YOUR ASSIGNMENT
Only the lines from the beginning of the data below through the line containing "The image size is (1648, 1448)." belong in the response, each copied exactly.
-- INPUT DATA follows --
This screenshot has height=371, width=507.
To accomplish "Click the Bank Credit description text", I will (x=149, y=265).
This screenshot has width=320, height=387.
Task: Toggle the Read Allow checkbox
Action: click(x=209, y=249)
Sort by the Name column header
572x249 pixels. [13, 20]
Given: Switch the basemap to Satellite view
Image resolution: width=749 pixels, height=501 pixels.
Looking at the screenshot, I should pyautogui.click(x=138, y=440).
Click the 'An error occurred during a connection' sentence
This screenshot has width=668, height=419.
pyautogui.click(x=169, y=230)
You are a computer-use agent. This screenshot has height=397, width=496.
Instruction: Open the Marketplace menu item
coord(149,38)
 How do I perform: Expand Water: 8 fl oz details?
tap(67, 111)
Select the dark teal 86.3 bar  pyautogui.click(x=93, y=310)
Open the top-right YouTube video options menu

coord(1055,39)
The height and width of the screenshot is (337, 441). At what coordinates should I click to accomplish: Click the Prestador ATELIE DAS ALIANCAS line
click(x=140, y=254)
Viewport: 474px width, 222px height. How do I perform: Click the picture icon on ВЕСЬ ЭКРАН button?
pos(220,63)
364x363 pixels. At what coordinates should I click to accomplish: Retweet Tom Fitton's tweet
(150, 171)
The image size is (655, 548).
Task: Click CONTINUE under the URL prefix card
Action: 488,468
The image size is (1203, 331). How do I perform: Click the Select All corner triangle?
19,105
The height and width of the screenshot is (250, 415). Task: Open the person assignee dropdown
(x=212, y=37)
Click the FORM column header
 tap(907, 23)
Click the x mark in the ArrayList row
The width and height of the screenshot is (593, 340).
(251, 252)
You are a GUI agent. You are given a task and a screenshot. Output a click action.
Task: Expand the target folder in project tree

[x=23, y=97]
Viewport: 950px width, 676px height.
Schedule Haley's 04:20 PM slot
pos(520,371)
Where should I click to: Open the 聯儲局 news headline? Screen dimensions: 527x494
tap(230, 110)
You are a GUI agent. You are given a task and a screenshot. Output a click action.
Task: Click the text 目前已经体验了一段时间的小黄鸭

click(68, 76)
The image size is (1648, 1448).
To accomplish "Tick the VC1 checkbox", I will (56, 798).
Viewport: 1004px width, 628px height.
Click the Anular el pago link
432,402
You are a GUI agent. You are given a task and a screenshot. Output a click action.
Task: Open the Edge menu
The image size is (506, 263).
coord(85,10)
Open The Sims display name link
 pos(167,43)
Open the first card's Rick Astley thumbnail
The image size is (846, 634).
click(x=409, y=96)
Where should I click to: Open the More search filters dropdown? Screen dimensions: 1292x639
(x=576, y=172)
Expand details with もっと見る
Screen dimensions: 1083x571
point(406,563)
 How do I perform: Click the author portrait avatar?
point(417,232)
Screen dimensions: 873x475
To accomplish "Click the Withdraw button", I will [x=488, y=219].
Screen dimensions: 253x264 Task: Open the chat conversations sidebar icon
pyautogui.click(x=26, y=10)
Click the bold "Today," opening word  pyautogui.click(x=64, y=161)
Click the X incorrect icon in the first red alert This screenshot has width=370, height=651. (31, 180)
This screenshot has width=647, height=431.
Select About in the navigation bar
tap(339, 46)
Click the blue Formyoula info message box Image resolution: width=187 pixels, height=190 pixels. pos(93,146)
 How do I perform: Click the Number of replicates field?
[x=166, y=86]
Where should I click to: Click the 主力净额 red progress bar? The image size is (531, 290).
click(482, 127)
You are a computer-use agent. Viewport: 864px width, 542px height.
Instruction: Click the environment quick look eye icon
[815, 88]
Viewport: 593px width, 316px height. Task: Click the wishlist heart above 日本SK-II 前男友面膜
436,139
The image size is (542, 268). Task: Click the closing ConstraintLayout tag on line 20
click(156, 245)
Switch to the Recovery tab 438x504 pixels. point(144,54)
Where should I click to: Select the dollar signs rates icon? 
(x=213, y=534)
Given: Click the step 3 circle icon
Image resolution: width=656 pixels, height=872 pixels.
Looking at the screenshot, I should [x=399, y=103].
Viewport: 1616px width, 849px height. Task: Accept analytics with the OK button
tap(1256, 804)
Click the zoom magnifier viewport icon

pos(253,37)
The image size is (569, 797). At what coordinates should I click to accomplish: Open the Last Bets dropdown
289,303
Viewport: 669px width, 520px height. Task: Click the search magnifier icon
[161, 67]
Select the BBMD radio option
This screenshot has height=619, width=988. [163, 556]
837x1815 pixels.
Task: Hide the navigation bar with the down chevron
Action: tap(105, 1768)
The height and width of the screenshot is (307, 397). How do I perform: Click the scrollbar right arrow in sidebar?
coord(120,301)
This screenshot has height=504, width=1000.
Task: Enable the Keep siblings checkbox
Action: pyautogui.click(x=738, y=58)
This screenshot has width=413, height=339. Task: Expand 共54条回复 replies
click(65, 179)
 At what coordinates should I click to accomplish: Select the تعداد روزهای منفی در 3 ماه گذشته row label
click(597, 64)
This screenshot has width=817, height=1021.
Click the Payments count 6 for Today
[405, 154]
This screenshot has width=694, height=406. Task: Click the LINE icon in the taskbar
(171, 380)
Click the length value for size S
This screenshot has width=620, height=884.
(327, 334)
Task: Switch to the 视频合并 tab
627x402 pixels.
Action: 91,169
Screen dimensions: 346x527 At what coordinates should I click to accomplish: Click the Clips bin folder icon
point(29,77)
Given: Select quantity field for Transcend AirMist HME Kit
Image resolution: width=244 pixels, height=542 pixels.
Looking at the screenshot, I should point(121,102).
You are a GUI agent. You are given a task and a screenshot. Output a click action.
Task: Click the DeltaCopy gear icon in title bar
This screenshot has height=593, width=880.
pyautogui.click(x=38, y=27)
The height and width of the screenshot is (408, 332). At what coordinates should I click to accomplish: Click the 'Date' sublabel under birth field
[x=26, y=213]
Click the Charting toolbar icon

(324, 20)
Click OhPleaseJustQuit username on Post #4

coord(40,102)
-- INPUT DATA concluded --
OUTPUT
This screenshot has height=371, width=507.
To accomplish "Click the Bank Credit description text", I will (x=149, y=265).
This screenshot has width=320, height=387.
Task: Toggle the Read Allow checkbox
Action: click(x=209, y=249)
Sort by the Name column header
572x249 pixels. [13, 20]
Given: Switch the basemap to Satellite view
Image resolution: width=749 pixels, height=501 pixels.
Looking at the screenshot, I should pyautogui.click(x=138, y=440).
Click the 'An error occurred during a connection' sentence
This screenshot has width=668, height=419.
pyautogui.click(x=169, y=230)
You are a computer-use agent. This screenshot has height=397, width=496.
Instruction: Open the Marketplace menu item
coord(149,38)
 How do I perform: Expand Water: 8 fl oz details?
tap(67, 111)
Select the dark teal 86.3 bar  pyautogui.click(x=93, y=310)
Open the top-right YouTube video options menu

coord(1055,39)
The height and width of the screenshot is (337, 441). At what coordinates should I click to accomplish: Click the Prestador ATELIE DAS ALIANCAS line
click(x=140, y=254)
Viewport: 474px width, 222px height. How do I perform: Click the picture icon on ВЕСЬ ЭКРАН button?
pos(220,63)
364x363 pixels. At what coordinates should I click to accomplish: Retweet Tom Fitton's tweet
(150, 171)
The image size is (655, 548).
Task: Click CONTINUE under the URL prefix card
Action: 488,468
The image size is (1203, 331). How do I perform: Click the Select All corner triangle?
19,105
The height and width of the screenshot is (250, 415). Task: Open the person assignee dropdown
(x=212, y=37)
Click the FORM column header
 tap(907, 23)
Click the x mark in the ArrayList row
The width and height of the screenshot is (593, 340).
(251, 252)
You are a GUI agent. You are given a task and a screenshot. Output a click action.
Task: Expand the target folder in project tree

[x=23, y=97]
Viewport: 950px width, 676px height.
Schedule Haley's 04:20 PM slot
pos(520,371)
Where should I click to: Open the 聯儲局 news headline? Screen dimensions: 527x494
tap(230, 110)
You are a GUI agent. You are given a task and a screenshot. Output a click action.
Task: Click the text 目前已经体验了一段时间的小黄鸭

click(68, 76)
The image size is (1648, 1448).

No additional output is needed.